Am I German or Autistic?

Overall reactions to the test

  • Many find the quiz very funny, well‑written, and oddly insightful, especially the result blurbs (e.g., “Wittgenstein Result,” “control group”).
  • Others dismiss it as “AI slop,” “meaningless,” or unserious pseudo‑diagnostics.
  • Several note frustration that many questions lack an answer that fits them well or allow multiple simultaneously true answers.

Reported results and interpretations

  • People share a wide spread of scores: “German,” “Autistic,” “Both,” and “Neither,” often comparing them to their actual nationality and self‑image.
  • Quite a few Germans and Austrians score only moderately “German,” or even “Neither,” and joke about their identity.
  • Many tech‑adjacent posters report “Both,” recognizing themselves in the description of systematic, rule‑focused, easily‑irritated thinkers.
  • Some use age or “IDGAF” as an explanation for lower scores vs. how they think they’d have scored when younger.

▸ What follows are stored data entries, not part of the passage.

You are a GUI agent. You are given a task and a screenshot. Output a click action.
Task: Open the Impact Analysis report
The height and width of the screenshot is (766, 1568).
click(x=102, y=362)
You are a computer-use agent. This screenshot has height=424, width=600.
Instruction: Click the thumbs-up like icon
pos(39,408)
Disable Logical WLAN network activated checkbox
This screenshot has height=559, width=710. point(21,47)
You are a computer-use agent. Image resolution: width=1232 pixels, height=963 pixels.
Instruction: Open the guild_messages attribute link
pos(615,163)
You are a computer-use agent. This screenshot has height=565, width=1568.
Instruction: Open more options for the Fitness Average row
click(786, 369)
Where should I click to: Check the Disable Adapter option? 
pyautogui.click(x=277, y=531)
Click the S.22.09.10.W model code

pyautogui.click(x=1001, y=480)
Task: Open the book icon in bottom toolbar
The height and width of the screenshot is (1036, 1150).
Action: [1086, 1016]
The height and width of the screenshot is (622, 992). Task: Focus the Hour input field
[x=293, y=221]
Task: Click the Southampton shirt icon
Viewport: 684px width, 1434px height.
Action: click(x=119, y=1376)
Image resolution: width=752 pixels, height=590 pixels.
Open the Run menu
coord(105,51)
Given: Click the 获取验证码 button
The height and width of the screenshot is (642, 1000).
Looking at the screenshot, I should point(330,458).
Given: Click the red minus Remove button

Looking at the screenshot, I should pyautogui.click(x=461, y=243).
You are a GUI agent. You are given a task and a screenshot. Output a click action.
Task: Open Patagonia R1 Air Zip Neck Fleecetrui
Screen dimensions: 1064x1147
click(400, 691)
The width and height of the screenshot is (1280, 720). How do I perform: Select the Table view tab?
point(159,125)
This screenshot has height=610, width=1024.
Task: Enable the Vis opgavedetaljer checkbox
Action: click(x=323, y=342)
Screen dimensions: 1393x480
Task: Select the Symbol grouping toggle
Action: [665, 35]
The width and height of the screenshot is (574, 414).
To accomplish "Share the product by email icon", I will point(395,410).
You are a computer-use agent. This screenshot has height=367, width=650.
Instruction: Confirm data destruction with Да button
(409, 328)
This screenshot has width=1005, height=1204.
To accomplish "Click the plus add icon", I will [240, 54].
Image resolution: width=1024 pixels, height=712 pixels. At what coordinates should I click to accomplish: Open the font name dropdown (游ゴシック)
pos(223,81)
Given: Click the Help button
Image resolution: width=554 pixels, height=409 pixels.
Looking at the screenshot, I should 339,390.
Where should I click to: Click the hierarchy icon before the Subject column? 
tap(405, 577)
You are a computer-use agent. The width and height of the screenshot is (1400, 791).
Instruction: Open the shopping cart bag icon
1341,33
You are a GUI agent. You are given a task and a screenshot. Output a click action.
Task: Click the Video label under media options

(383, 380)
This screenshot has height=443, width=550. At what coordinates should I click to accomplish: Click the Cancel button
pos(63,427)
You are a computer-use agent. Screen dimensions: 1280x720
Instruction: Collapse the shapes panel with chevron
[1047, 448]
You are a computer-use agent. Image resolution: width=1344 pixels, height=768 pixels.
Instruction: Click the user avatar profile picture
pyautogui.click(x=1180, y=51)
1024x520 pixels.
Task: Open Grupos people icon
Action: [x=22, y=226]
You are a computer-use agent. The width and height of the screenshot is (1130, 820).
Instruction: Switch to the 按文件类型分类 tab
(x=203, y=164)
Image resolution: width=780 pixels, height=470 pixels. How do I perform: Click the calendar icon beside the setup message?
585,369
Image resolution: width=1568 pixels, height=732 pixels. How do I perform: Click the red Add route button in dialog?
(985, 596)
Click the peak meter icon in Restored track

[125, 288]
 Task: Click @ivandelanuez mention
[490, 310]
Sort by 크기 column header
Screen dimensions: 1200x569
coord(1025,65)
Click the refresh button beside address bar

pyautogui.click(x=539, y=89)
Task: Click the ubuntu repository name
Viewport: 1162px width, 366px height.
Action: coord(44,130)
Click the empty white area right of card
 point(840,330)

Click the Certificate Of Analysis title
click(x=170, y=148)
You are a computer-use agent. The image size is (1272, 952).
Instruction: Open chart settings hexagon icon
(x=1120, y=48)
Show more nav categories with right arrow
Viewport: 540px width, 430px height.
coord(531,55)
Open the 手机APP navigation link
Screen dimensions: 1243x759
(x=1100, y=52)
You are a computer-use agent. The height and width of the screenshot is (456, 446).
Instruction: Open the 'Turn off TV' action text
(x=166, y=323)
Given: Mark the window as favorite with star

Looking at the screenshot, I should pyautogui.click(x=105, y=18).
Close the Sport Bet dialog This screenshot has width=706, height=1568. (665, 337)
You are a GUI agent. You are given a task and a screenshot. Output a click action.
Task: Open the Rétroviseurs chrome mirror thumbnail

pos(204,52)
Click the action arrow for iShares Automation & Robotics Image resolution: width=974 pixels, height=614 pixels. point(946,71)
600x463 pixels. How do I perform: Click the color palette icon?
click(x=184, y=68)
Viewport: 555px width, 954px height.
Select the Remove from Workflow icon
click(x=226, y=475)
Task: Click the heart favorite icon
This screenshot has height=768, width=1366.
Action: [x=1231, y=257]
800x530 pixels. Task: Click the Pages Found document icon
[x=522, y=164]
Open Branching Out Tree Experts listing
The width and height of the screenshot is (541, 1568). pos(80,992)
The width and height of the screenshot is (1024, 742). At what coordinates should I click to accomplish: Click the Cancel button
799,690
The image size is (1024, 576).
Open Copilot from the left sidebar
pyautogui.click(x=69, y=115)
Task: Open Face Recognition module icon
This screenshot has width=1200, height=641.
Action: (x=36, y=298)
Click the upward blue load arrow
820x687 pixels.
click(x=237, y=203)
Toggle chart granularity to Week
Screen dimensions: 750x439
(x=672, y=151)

Punctuality, rules, and cultural norms

  • Long subthread on punctuality: some see it as a moral duty for themselves but are lenient with others; others use buffers (10–15 minutes early) to almost never be late.
  • Several detailed anecdotes illustrate chronic lateness, time‑estimation problems, and “optimizing the wrong things” (e.g., fuel cost vs. reliability).
  • Debate over whether German punctuality is real; experiences with Deutsche Bahn’s delays and cancellations prompt comparisons with Swiss, UK, French, Italian, and US trains.
  • Broader reflections on differing national attitudes toward being “on time,” small talk, rules, and flexibility of plans.

Autism, traits, and validity of the quiz

  • Multiple commenters stress the quiz is not a real autism diagnostic and does not follow DSM procedures.
  • Some autistic or suspected‑autistic readers find specific questions and descriptions (e.g., visceral pain from data‑heavy interruptions, literalness, hatred of ambiguity) very relatable.
  • Others criticize conflating “caring about doing things well” or “systematic thinking” with autism.

Meta: stereotypes, philosophy, and possible agenda

  • Several call out reliance on crude German stereotypes; others note large regional and generational variation within Germany/Austria.
  • One commenter argues the site is effectively far‑right / neo‑Nazi propaganda based on the philosopher lineup being heavily Nazi‑aligned; this is not substantially debated in depth in the thread.
  • Some note that the more interesting “test” is how people react to the quiz itself.